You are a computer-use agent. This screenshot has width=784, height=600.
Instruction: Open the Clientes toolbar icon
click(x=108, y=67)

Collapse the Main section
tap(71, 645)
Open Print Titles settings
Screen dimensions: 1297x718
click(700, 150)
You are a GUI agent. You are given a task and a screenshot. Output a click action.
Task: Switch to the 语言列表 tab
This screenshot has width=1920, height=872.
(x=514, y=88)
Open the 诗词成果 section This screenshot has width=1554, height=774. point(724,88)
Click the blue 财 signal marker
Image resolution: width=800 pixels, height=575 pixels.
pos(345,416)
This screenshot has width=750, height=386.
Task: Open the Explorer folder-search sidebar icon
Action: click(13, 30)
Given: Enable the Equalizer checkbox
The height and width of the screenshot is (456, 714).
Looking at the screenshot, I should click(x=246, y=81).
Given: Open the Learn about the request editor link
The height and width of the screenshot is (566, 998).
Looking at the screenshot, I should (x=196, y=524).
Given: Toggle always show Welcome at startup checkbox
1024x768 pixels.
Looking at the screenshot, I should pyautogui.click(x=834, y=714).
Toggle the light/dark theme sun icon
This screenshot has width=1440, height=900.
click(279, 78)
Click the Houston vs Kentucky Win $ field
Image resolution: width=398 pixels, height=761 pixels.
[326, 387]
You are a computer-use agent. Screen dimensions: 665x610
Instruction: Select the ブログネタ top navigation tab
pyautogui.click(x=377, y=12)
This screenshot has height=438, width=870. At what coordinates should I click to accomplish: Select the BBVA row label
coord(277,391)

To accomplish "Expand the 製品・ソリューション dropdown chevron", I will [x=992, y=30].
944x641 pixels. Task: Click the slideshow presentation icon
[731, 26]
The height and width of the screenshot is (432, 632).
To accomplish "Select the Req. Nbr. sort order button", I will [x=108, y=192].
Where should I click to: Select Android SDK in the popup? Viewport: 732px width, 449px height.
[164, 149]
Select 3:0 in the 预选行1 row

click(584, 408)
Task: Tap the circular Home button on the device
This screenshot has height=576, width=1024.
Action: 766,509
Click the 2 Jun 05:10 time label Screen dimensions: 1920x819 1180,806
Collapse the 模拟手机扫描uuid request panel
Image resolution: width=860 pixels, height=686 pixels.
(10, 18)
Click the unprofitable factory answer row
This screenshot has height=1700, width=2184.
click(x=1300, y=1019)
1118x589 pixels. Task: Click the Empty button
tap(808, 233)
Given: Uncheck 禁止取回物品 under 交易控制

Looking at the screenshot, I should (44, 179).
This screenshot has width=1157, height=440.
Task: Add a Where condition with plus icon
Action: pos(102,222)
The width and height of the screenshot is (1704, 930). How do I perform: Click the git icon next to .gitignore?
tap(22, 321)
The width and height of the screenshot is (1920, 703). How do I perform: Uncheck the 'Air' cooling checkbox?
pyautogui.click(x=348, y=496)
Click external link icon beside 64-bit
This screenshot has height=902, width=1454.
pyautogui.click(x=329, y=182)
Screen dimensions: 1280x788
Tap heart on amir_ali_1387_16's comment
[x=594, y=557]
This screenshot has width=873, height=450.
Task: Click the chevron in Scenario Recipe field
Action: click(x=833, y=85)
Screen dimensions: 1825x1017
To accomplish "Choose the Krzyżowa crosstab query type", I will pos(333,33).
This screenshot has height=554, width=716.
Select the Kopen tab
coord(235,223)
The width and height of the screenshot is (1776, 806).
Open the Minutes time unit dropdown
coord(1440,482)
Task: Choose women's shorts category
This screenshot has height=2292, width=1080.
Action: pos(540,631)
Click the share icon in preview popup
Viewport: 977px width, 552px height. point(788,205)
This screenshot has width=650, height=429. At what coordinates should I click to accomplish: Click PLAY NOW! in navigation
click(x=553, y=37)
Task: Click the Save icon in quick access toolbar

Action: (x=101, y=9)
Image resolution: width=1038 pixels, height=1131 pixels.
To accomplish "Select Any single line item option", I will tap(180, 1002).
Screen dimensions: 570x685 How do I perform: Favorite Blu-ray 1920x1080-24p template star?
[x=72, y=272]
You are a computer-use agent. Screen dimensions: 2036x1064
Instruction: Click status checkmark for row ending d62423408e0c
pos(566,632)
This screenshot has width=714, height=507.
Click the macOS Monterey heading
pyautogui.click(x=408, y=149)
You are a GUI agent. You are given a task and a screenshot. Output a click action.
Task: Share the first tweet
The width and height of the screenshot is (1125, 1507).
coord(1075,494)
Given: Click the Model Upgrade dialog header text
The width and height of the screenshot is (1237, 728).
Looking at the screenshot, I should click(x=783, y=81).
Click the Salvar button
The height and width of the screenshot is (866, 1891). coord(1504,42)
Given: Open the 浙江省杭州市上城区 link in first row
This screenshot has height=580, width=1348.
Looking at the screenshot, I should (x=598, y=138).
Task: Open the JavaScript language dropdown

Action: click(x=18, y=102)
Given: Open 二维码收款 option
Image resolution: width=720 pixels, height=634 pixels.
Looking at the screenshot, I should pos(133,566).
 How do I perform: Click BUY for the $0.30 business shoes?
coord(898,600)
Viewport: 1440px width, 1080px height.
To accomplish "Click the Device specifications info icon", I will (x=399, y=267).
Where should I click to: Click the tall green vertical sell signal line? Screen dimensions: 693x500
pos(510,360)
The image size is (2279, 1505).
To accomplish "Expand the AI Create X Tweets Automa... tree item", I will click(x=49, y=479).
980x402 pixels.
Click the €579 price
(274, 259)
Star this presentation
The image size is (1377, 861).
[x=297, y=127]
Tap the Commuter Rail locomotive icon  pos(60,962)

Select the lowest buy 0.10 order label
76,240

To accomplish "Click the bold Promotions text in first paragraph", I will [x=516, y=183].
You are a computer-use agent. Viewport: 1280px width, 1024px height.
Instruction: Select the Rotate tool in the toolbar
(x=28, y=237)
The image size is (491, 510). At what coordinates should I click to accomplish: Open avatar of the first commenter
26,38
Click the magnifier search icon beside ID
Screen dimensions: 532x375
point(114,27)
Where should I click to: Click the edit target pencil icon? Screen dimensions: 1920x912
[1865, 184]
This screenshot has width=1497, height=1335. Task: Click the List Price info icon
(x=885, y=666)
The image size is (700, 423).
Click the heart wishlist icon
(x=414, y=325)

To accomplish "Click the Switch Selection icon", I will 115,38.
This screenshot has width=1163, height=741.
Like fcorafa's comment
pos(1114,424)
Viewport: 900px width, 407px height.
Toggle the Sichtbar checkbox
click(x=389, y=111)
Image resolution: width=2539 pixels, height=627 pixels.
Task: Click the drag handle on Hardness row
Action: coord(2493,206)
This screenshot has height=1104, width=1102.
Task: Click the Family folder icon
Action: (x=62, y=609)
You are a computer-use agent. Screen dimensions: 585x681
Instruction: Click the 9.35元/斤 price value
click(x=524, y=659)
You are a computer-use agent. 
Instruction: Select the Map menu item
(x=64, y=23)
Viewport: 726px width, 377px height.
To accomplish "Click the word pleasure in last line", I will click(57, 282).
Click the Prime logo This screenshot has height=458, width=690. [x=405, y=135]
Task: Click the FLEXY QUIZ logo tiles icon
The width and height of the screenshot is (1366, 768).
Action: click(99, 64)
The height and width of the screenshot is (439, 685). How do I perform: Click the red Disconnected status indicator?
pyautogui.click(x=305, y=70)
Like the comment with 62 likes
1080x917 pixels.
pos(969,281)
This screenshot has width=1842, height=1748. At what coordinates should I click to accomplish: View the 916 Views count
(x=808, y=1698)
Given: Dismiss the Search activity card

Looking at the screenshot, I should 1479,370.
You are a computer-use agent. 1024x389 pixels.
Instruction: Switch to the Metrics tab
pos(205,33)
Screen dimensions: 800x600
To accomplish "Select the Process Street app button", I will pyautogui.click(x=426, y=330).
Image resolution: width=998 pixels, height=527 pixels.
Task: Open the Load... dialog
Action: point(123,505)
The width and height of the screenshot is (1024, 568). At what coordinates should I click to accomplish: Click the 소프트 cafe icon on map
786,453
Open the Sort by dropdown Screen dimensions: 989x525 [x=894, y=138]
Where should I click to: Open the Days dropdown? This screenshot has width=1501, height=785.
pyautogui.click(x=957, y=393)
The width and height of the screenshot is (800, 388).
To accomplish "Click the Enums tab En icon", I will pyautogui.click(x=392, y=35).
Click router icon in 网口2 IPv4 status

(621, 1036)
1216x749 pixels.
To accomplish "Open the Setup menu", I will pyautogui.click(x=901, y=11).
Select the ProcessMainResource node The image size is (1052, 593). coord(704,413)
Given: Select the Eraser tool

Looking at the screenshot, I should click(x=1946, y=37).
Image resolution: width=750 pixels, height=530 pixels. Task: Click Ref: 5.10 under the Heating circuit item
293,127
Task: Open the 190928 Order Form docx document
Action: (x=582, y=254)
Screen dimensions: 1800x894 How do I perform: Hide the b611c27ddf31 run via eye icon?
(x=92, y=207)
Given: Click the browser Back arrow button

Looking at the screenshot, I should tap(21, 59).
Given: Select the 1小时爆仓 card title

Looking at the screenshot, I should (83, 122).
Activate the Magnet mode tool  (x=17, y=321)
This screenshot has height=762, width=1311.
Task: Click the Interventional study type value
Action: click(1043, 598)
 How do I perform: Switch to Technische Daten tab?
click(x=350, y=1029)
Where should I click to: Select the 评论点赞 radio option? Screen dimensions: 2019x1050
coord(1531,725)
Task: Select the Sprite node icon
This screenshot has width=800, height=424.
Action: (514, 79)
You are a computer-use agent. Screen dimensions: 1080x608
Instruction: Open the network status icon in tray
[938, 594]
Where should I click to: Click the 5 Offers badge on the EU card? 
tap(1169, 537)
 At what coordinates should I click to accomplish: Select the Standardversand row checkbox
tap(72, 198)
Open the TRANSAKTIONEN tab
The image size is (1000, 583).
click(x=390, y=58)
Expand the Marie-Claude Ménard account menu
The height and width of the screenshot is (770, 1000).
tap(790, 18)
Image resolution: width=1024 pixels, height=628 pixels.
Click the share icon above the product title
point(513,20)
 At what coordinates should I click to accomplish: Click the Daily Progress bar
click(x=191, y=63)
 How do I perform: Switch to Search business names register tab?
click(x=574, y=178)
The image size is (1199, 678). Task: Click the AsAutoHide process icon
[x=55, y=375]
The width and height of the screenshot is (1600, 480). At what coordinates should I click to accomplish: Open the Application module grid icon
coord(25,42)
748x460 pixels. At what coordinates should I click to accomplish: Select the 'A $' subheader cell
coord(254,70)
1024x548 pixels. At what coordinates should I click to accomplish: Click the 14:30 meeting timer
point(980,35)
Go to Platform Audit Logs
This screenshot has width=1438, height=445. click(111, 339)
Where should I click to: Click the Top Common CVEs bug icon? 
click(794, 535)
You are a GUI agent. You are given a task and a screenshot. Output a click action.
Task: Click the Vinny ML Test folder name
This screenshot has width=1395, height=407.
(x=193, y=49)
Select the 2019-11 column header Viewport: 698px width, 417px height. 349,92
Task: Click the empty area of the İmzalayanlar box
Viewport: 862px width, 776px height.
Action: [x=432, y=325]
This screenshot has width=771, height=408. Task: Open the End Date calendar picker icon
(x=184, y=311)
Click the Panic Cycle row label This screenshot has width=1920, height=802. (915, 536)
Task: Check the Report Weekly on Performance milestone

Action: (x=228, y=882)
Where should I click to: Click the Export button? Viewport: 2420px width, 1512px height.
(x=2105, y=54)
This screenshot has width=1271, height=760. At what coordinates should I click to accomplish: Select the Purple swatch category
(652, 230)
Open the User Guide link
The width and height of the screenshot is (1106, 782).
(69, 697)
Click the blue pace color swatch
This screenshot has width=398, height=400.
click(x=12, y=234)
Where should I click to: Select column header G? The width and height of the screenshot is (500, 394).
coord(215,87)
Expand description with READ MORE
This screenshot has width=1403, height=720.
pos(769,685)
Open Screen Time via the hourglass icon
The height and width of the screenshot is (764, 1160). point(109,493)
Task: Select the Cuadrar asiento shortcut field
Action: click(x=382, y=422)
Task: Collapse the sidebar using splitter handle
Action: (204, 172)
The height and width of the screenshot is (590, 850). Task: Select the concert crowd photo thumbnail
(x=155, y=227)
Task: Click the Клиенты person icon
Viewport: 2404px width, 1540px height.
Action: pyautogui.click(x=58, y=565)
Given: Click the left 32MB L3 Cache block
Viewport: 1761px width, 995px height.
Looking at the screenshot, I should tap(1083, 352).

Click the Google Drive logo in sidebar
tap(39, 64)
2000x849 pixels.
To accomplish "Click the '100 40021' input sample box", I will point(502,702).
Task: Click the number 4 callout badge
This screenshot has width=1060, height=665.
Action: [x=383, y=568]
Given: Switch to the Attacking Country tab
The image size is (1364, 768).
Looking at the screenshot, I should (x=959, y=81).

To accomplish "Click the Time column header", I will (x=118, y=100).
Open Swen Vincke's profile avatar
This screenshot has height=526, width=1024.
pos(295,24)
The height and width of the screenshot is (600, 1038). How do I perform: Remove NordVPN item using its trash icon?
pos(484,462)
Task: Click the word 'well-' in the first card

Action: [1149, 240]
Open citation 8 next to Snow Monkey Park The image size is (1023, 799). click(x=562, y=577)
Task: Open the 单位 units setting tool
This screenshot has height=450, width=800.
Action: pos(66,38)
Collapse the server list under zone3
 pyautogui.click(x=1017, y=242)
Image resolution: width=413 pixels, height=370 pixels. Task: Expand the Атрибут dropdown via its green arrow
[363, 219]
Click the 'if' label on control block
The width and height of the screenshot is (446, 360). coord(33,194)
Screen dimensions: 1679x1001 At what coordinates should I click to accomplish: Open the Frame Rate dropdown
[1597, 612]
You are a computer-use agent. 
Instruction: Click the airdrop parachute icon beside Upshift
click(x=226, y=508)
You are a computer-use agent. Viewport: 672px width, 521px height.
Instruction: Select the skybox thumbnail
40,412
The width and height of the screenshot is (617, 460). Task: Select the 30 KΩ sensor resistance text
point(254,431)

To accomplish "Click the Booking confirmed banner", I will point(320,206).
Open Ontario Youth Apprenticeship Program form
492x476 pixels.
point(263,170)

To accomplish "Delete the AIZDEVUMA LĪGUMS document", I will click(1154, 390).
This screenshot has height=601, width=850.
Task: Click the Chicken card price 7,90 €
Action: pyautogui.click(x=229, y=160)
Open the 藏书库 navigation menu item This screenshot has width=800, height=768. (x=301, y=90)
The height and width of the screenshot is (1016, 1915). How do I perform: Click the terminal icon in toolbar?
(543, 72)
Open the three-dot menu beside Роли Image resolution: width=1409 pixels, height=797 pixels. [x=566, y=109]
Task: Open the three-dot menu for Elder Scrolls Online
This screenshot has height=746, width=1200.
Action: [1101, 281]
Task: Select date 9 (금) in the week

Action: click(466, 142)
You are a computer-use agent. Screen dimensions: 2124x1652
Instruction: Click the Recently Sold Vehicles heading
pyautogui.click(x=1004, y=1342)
•••
__Exercise objective__.
Lines that contain "computer" should be pulled from the entries above and reported.

__Written response__.
You are a computer-use agent. This screenshot has width=784, height=600.
You are a computer-use agent. Screen dimensions: 665x610
You are a computer-use agent. Screen dimensions: 2036x1064
You are a computer-use agent. Viewport: 1280px width, 1024px height.
You are a computer-use agent. Screen dimensions: 585x681
You are a computer-use agent. 
You are a computer-use agent. 1024x389 pixels.
You are a computer-use agent. Screen dimensions: 1080x608
You are a computer-use agent. 
You are a computer-use agent. Viewport: 672px width, 521px height.
You are a computer-use agent. Screen dimensions: 2124x1652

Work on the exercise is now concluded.